Mar 30, 2017 | By Tess
Xaar, a UK manufacturer of industrial inkjet printheads based in Cambridge, recently opened a new laboratory in Nottingham, where it will explore 3D printing technologies and the potential to scale them up for industrial volume. The company will reportedly be using a high-speed sintering (HSS) process to 3D print a variety of parts (including sneaker soles, airplane parts, etc.) at rates of up to 100 times faster than other industrial 3D printing processes.

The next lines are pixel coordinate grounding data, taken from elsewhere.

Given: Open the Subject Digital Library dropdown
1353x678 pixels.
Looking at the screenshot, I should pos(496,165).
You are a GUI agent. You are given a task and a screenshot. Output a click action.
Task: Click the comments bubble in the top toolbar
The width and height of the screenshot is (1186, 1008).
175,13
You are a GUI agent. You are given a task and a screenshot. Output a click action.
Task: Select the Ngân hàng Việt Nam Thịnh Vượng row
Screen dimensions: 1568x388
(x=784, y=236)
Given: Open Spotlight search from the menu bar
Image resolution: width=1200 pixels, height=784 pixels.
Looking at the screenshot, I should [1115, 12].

Left to Right: Xaar CEO Dr Doug Edwards, chairman Robin Williams, and Professor Neil Hopkinson
Professor Neil Hopkinson, who is behind the HSS 3D printing method and was recruited to be head of Xaar’s 3D printing team, believes that additive manufacturing has the potential to be scaled up for high-volume production, and is on its way to becoming a more mainstream manufacturing process.
As he said: “In the 20 years we've been working with the technology, the accuracy and parts have improved substantially but our focus is on taking this to high-volume, industrial production. It's going to become a more mainstream form of manufacturing. When you design a product you normally have to constrain how you make it but with 3D printing, most of those constraints are removed.”

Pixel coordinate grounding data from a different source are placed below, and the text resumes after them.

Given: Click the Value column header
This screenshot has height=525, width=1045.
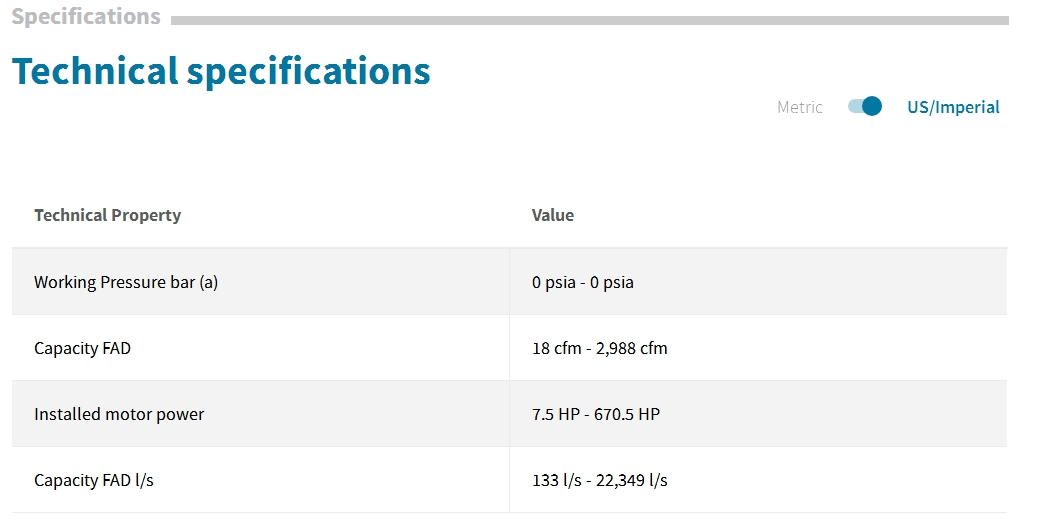Looking at the screenshot, I should [x=552, y=215].
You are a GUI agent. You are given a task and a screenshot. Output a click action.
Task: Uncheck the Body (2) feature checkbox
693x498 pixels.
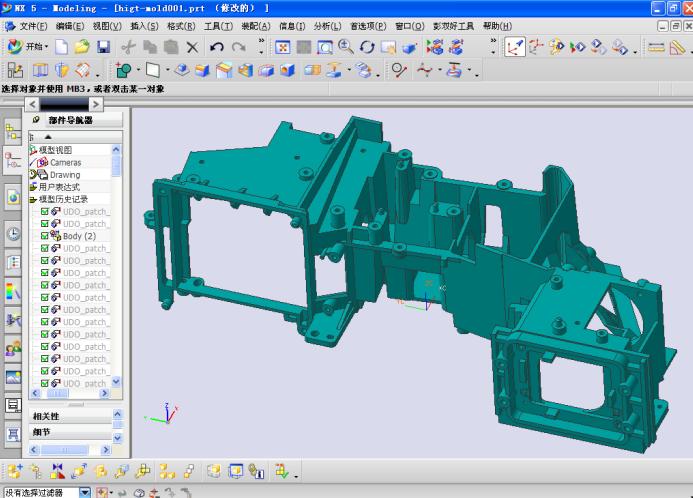tap(45, 236)
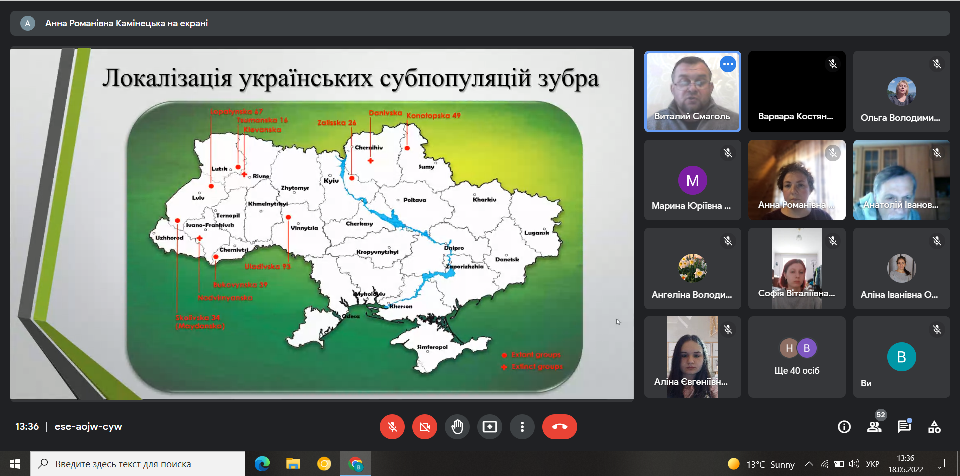Image resolution: width=960 pixels, height=476 pixels.
Task: Unmute the microphone in the call controls
Action: pyautogui.click(x=392, y=426)
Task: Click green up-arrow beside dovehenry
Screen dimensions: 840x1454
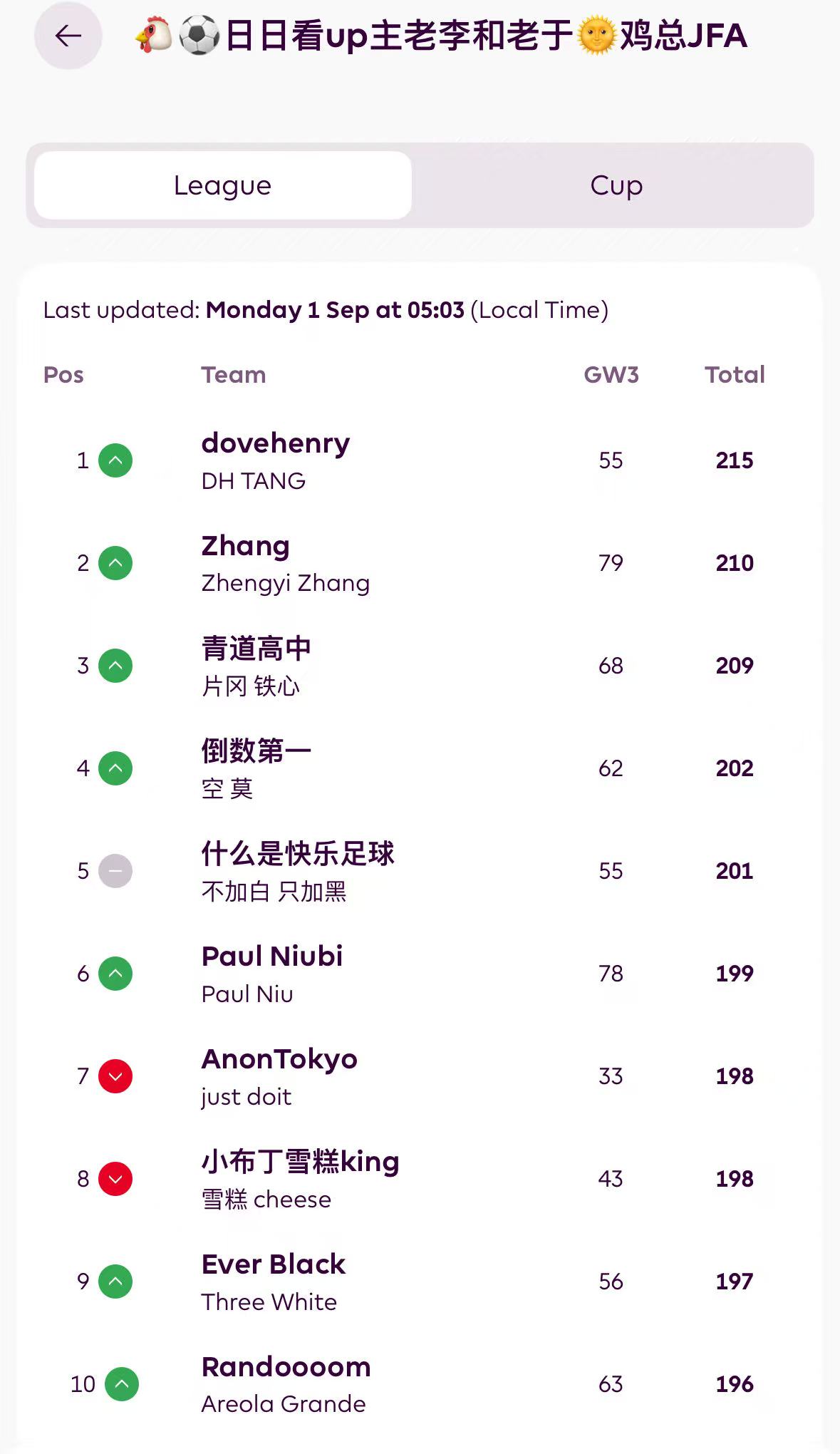Action: pyautogui.click(x=115, y=460)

Hopkinson will work with the Loughborough University (which owns the patents for his HSS technology), located only a short distance from Xaar’s new Nottingham facility. The new research laboratory, which spans 5,500 square feet, will primarily be used to explore various 3D printing materials and their applications.
Currently, the lab is run by seven employees, though Xaar says it plans to double the workforce over the next few years. It seems likely that the company will turn to local universities, such as the University of Nottingham and Nottingham Trent University, for potential hires.
"We're expecting this area to grow and to require a lot of heavily trained, highly skilled graduates, so it makes sense to locate ourselves in a part of the country where a lot of those graduates are being educated," said Hopkinson. "With Nottingham, and the close proximity to Sheffield and Loughborough, we see it being a rich source of our future graduate talent. We're hoping to be the number one choice for technology graduates in Nottingham."
The laboratory, which was launched with an opening ceremony this past Wednesday, will be working in a number of different fields, 3D printing parts for the aerospace, medical, and even sports markets. So far, Xaar’s lab has already made a customizable 3D printed heel structure for running shoes, which is on display in Xaar’s office.
(Images: Nottingham Post)
In addition to the new Nottingham lab, Xaar has also established a base in Copenhagen where 3D software is being developed. The inkjet printhead company’s foray into 3D technologies is reportedly part of its 2020 strategy to reach £220m in sales.